Most of the eager LNG importers are quite small gas consumers, such as Latvia and Bulgaria. Others that took part in the meetings, such as Germany and France, on the other hand, are worthy future clients, despite renewable energy plans that may compromise their worth over the longer term.
Indeed, the industry itself said as much: “The capacity challenges in 2022 are great, but the opportunities in a few years are really terrific,” said Fred Hutchinson, the chief executive of trade body LNG Allies, on the sidelines of the meetings.
These opportunities are not in Europe only, either. Asia is eager to reduce its pollution levels, and it is investing billions in gas import infrastructure, Tortoise senior portfolio manager Matt Sallee said this week during a regular podcast.
“The projects target using primarily US gas to reduce Asia’s dependence on coal which cuts CO2 over 50%, a critical tool to achieving global emissions goals,” Sallee said, noting, “As you can imagine the majority of investment is in China where over 30 LNG import terminals are under construction. The bottom line is between reducing Russian dependence for Europe and coal dependence for Asia an absolutely massive call on US gas exists over the next several years.”
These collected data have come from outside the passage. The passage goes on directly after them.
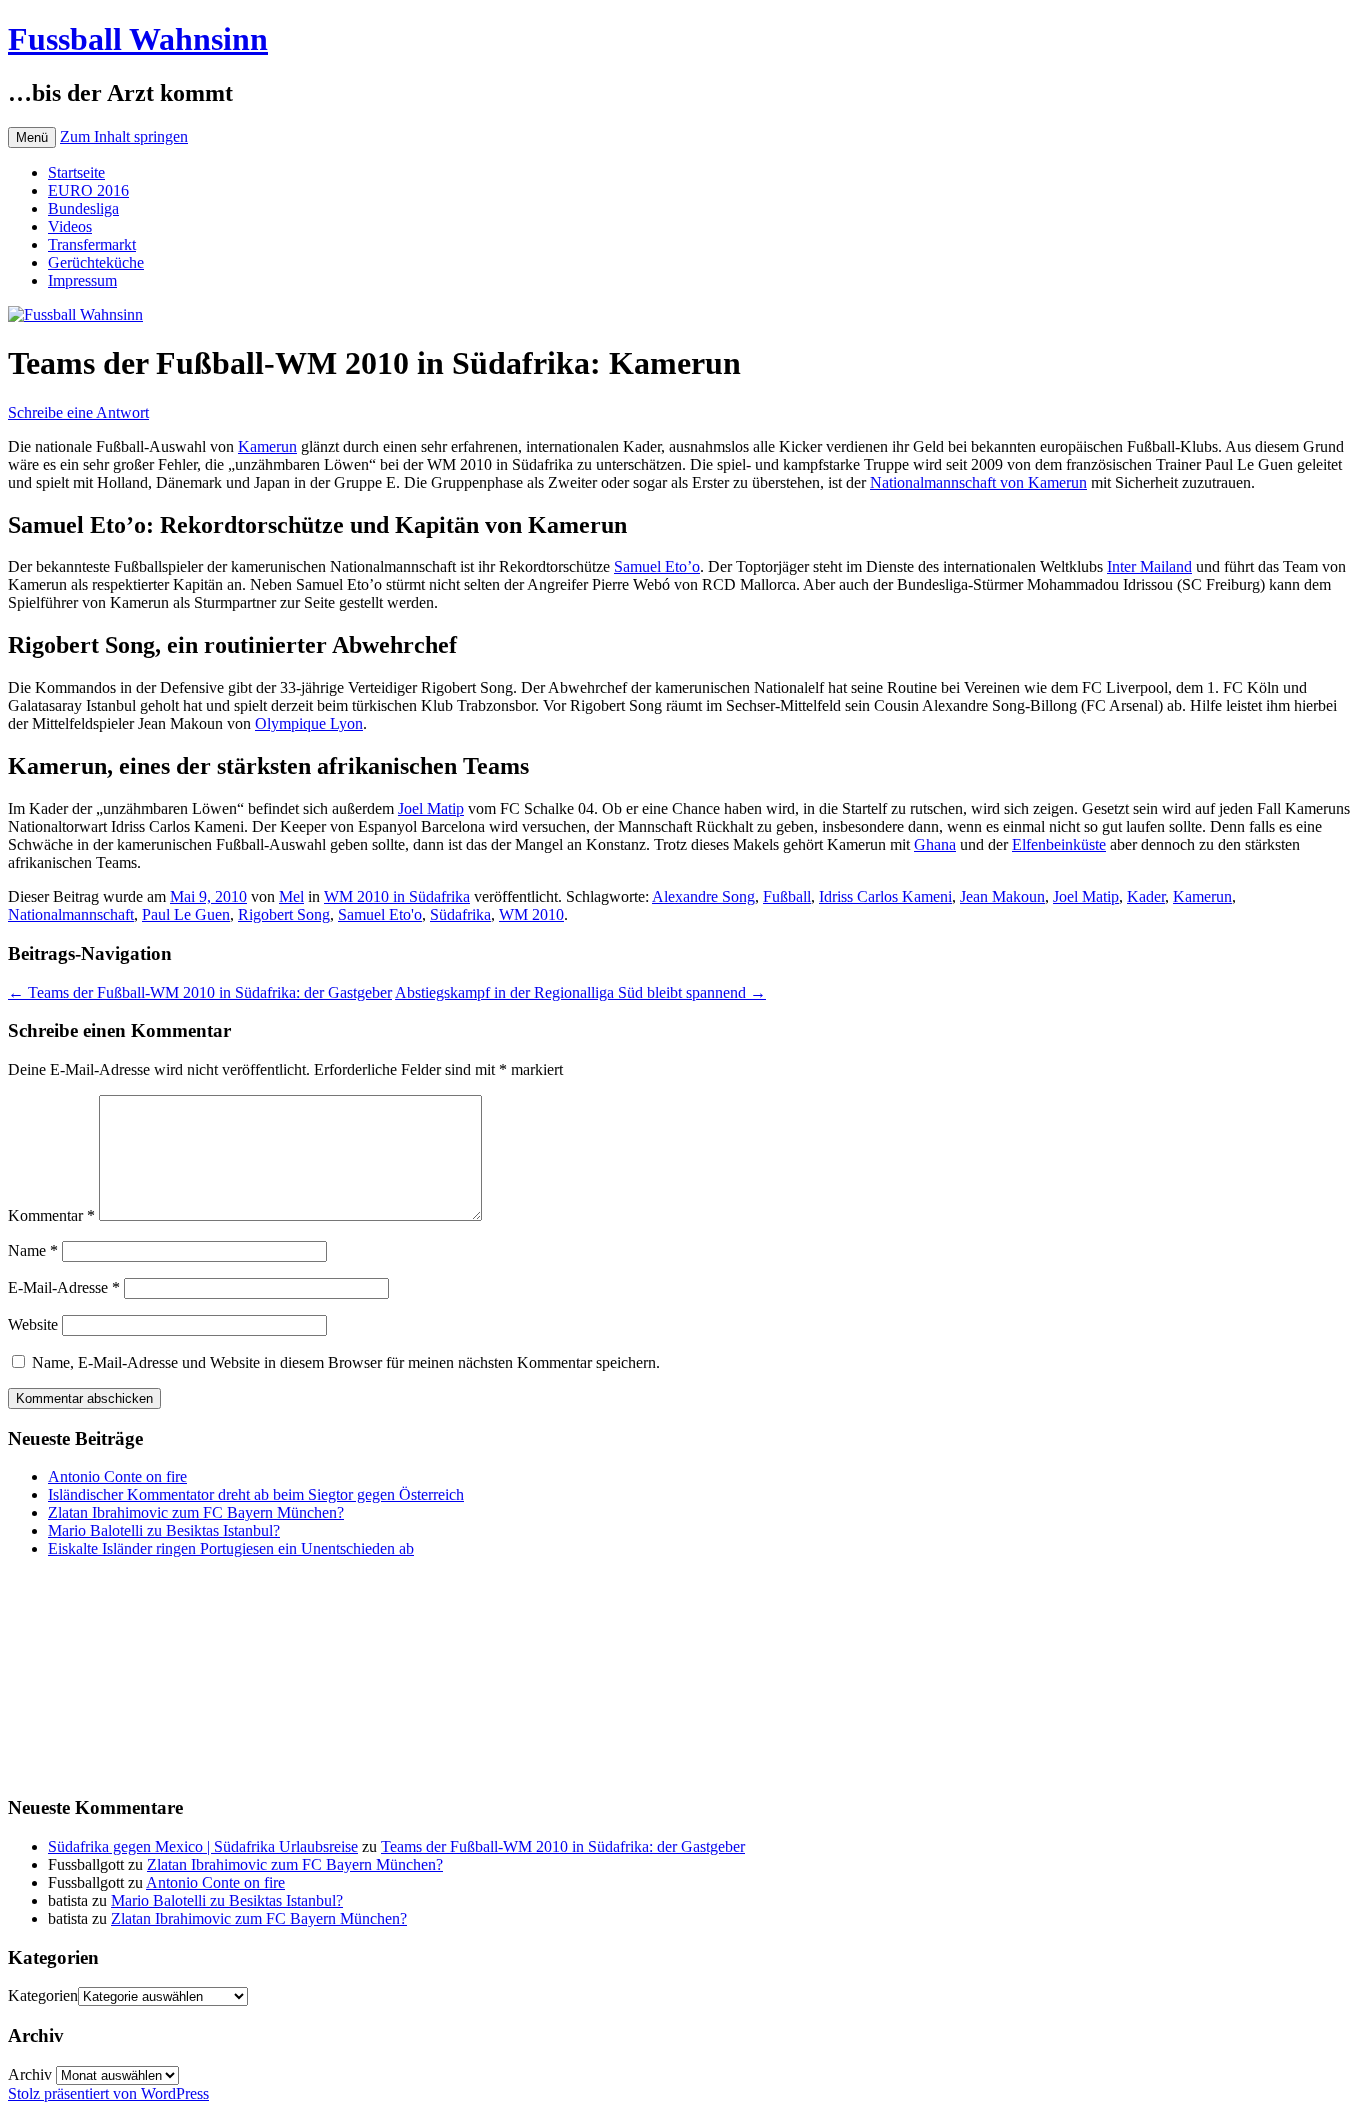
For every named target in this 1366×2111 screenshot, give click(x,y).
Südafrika (460, 914)
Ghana (935, 844)
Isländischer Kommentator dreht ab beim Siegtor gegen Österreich (256, 1494)
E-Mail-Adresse (64, 1287)
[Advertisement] (108, 1674)
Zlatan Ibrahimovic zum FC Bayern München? (196, 1512)
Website (33, 1324)
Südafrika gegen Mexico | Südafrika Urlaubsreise (203, 1846)
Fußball (787, 896)
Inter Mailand (1149, 566)
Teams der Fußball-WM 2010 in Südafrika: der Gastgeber (200, 992)
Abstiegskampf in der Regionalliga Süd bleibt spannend (580, 992)
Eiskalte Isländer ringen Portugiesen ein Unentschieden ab (231, 1548)
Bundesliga (83, 208)
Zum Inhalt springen (124, 136)
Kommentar (51, 1215)
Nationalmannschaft (71, 914)
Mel (291, 896)
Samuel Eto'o (380, 914)
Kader (1146, 896)
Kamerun (267, 446)
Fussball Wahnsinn (138, 39)
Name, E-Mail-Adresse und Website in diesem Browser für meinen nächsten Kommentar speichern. (346, 1362)
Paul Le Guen (186, 914)
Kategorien (43, 1995)
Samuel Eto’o (657, 566)
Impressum (82, 280)
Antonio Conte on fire (117, 1476)
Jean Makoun (1002, 896)
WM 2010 (531, 914)
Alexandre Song (703, 896)
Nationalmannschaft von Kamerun (978, 482)
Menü (32, 137)
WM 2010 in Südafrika (397, 896)
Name (33, 1250)
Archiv (30, 2074)
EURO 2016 (88, 190)
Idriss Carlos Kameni (885, 896)
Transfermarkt (92, 244)
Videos (70, 226)
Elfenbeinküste (1059, 844)
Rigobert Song (284, 914)
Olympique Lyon (309, 723)
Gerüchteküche (96, 262)
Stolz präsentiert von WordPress (108, 2093)
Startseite (76, 172)
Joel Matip (431, 808)
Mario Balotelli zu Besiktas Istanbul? (164, 1530)
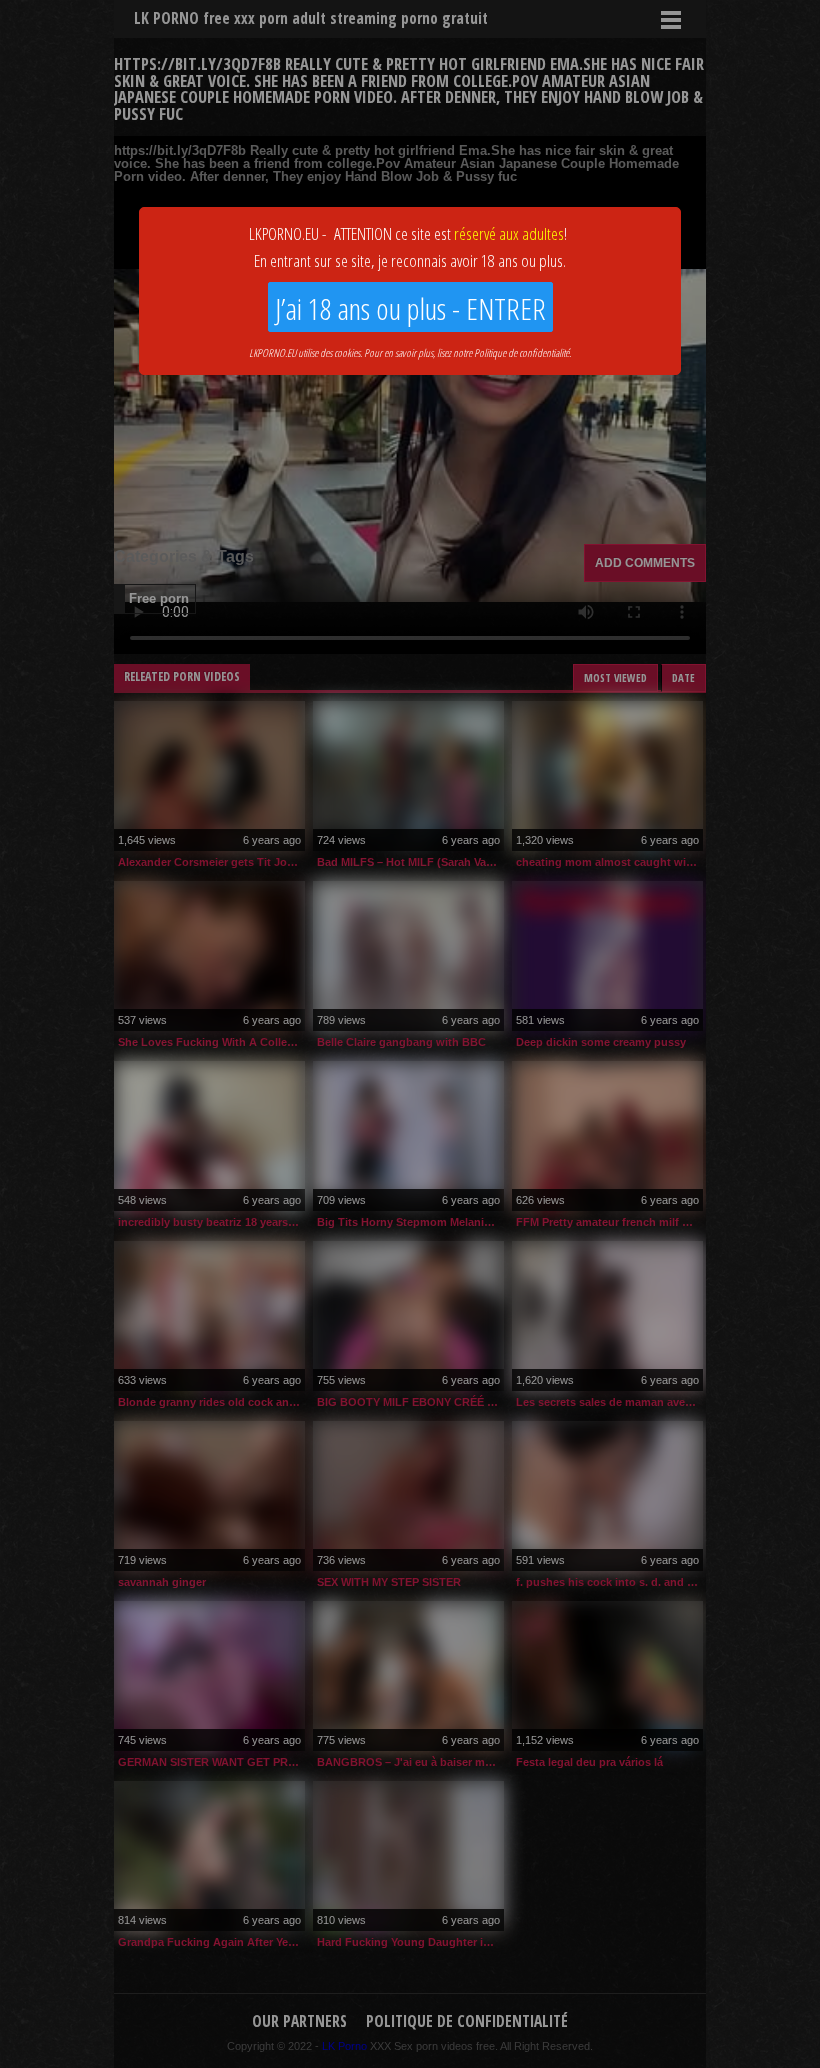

In all likelihood, therefore, we will be seeing more LNG export capacity coming on stream in the United States over the next few years. The problem is that during these years, prices for the commodity may remain higher than comfortable at home as demand from abroad runs high production tries to catch up with it. In other words, we may well see a repeat of the higher-for-longer scenario we are already seeing in crude oil.